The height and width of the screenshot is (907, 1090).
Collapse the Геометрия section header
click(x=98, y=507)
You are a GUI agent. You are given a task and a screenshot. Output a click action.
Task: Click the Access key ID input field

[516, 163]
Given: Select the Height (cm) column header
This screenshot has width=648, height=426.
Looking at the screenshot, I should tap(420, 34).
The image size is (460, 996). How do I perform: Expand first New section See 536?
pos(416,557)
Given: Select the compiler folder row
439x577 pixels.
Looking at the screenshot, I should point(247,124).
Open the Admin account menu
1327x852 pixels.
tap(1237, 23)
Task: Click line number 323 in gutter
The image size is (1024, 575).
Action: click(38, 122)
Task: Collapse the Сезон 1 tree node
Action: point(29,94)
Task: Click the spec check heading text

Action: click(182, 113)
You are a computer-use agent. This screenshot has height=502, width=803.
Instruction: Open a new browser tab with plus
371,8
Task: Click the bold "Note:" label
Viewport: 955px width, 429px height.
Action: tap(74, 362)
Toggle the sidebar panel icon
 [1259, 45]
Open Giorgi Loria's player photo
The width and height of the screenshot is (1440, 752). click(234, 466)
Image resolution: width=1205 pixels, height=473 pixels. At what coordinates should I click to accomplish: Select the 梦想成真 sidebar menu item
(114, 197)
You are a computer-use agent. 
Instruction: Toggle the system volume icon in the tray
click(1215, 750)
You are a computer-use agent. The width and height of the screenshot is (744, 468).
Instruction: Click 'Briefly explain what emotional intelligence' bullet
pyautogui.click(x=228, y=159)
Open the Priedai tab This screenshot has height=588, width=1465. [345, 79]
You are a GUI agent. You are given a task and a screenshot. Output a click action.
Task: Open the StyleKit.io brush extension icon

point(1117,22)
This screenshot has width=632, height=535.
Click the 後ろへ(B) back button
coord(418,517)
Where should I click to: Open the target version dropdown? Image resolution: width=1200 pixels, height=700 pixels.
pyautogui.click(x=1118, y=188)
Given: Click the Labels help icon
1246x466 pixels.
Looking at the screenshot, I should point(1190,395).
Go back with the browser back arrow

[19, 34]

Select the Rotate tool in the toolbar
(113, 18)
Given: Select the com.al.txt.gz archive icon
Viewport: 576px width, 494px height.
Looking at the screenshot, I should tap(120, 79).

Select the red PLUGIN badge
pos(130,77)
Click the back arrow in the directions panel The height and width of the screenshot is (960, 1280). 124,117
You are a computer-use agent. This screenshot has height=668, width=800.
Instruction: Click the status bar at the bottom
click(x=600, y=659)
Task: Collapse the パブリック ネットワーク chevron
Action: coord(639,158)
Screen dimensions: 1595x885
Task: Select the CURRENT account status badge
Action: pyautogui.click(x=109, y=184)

= What the exercise asks =
The entire listing is to be printed once more, word for word.

= Exercise output =
The height and width of the screenshot is (907, 1090).
Collapse the Геометрия section header
click(x=98, y=507)
You are a GUI agent. You are given a task and a screenshot. Output a click action.
Task: Click the Access key ID input field

[516, 163]
Given: Select the Height (cm) column header
This screenshot has width=648, height=426.
Looking at the screenshot, I should tap(420, 34).
The image size is (460, 996). How do I perform: Expand first New section See 536?
pos(416,557)
Given: Select the compiler folder row
439x577 pixels.
Looking at the screenshot, I should point(247,124).
Open the Admin account menu
1327x852 pixels.
tap(1237, 23)
Task: Click line number 323 in gutter
The image size is (1024, 575).
Action: click(38, 122)
Task: Collapse the Сезон 1 tree node
Action: point(29,94)
Task: Click the spec check heading text

Action: click(182, 113)
You are a computer-use agent. This screenshot has height=502, width=803.
Instruction: Open a new browser tab with plus
371,8
Task: Click the bold "Note:" label
Viewport: 955px width, 429px height.
Action: tap(74, 362)
Toggle the sidebar panel icon
 [1259, 45]
Open Giorgi Loria's player photo
The width and height of the screenshot is (1440, 752). click(234, 466)
Image resolution: width=1205 pixels, height=473 pixels. At what coordinates should I click to accomplish: Select the 梦想成真 sidebar menu item
(114, 197)
You are a computer-use agent. 
Instruction: Toggle the system volume icon in the tray
click(1215, 750)
You are a computer-use agent. The width and height of the screenshot is (744, 468).
Instruction: Click 'Briefly explain what emotional intelligence' bullet
pyautogui.click(x=228, y=159)
Open the Priedai tab This screenshot has height=588, width=1465. [345, 79]
You are a GUI agent. You are given a task and a screenshot. Output a click action.
Task: Open the StyleKit.io brush extension icon

point(1117,22)
This screenshot has width=632, height=535.
Click the 後ろへ(B) back button
coord(418,517)
Where should I click to: Open the target version dropdown? Image resolution: width=1200 pixels, height=700 pixels.
pyautogui.click(x=1118, y=188)
Given: Click the Labels help icon
1246x466 pixels.
Looking at the screenshot, I should point(1190,395).
Go back with the browser back arrow

[19, 34]

Select the Rotate tool in the toolbar
(113, 18)
Given: Select the com.al.txt.gz archive icon
Viewport: 576px width, 494px height.
Looking at the screenshot, I should tap(120, 79).

Select the red PLUGIN badge
pos(130,77)
Click the back arrow in the directions panel The height and width of the screenshot is (960, 1280). 124,117
You are a computer-use agent. This screenshot has height=668, width=800.
Instruction: Click the status bar at the bottom
click(x=600, y=659)
Task: Collapse the パブリック ネットワーク chevron
Action: coord(639,158)
Screen dimensions: 1595x885
Task: Select the CURRENT account status badge
Action: pyautogui.click(x=109, y=184)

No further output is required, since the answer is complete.